In some versions of Ring-LWE there is a security reduction to the shortest-vector problem (SVP) in a lattice as a lower bound on the security. The SVP is known to be NP-hard. Specific ring-LWE systems that have provable security reductions include a variant of Lyubashevsky's ring-LWE signatures defined in a paper by Güneysu, Lyubashevsky, and Pöppelmann. The GLYPH signature scheme is a variant of the Güneysu, Lyubashevsky, and Pöppelmann (GLP) signature which takes into account research results that have come after the publication of the GLP signature in 2012. Another Ring-LWE signature is Ring-TESLA. There also exists a "derandomized variant" of LWE, called Learning with Rounding (LWR), which yields "improved speedup (by eliminating sampling small errors from a Gaussian-like distribution with deterministic errors) and bandwidth". While LWE uses the addition of a small error to conceal the lower bits, LWR uses rounding for the same purpose.
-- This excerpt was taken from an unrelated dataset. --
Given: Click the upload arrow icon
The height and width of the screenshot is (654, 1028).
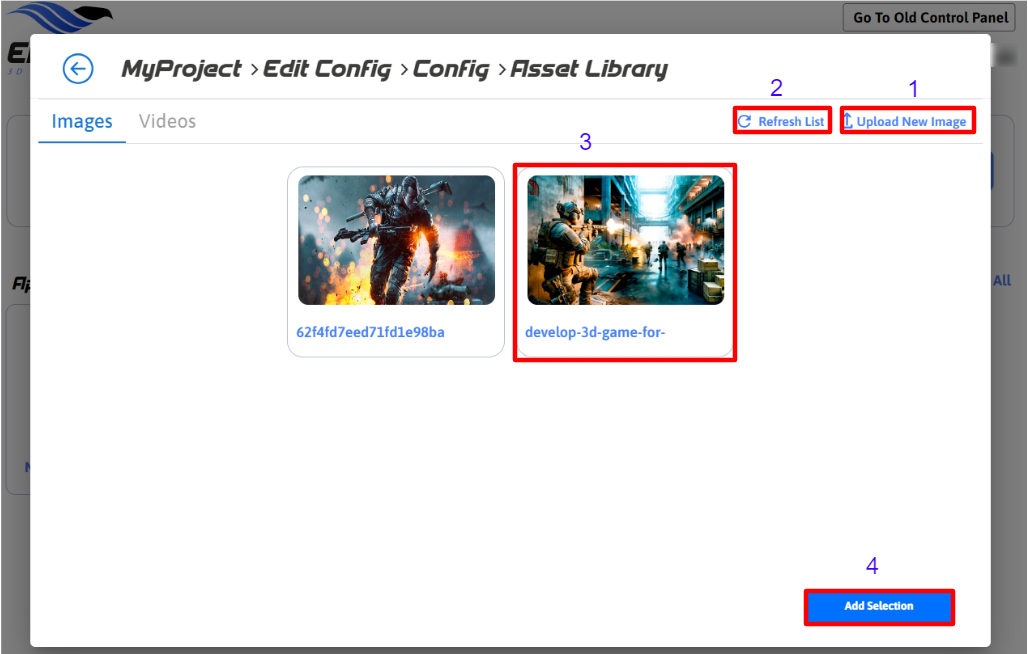Looking at the screenshot, I should [848, 122].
=== Lattice-based cryptography – NTRU, BLISS ===
The security of the NTRU encryption scheme and the BLISS signature is believed to be related to, but not provably reducible to, the closest vector problem (CVP) in a lattice. The CVP is known to be NP-hard. The Post-Quantum Cryptography Study Group sponsored by the European Commission suggested that the Stehle–Steinfeld variant of NTRU, which does have a security reduction, be studied for long term use instead of the original NTRU algorithm.

=== Multivariate cryptography – Unbalanced oil and vinegar ===

Unbalanced Oil and Vinegar signature schemes are asymmetric cryptographic primitives based on multivariate polynomials over a finite field $\mathbb{F}$. Bulygin, Petzoldt, and Buchmann have shown a reduction of generic multivariate quadratic UOV systems to the NP-Hard multivariate quadratic equation solving problem.

=== Hash-based cryptography – Merkle signature scheme ===

In 2005, Luis Garcia proved that there was a security reduction of Merkle Hash Tree signatures to the security of the underlying hash function. Garcia showed in his paper that if computationally one-way hash functions exist then the Merkle Hash Tree signature is provably secure.

Therefore, use of a hash function with a provable reduction of security to a known hard problem would have a provable security reduction of the Merkle tree signature to that known hard problem.

The Post-Quantum Cryptography Study Group sponsored by the European Commission has recommended use of the Merkle signature scheme for long term security protection against quantum computers.

=== Code-based cryptography – McEliece ===

The McEliece Encryption System has a security reduction to the syndrome decoding problem (SDP). The SDP is known to be NP-hard. The Post-Quantum Cryptography Study Group sponsored by the European Commission has recommended the use of this cryptography for long term protection against attack by a quantum computer.

=== Code-based cryptography – RLCE ===
In 2016, Wang proposed a random linear code encryption scheme RLCE which is based on McEliece schemes. A RLCE scheme can be constructed using any linear code such as Reed-Solomon code by inserting random columns in the underlying linear code generator matrix.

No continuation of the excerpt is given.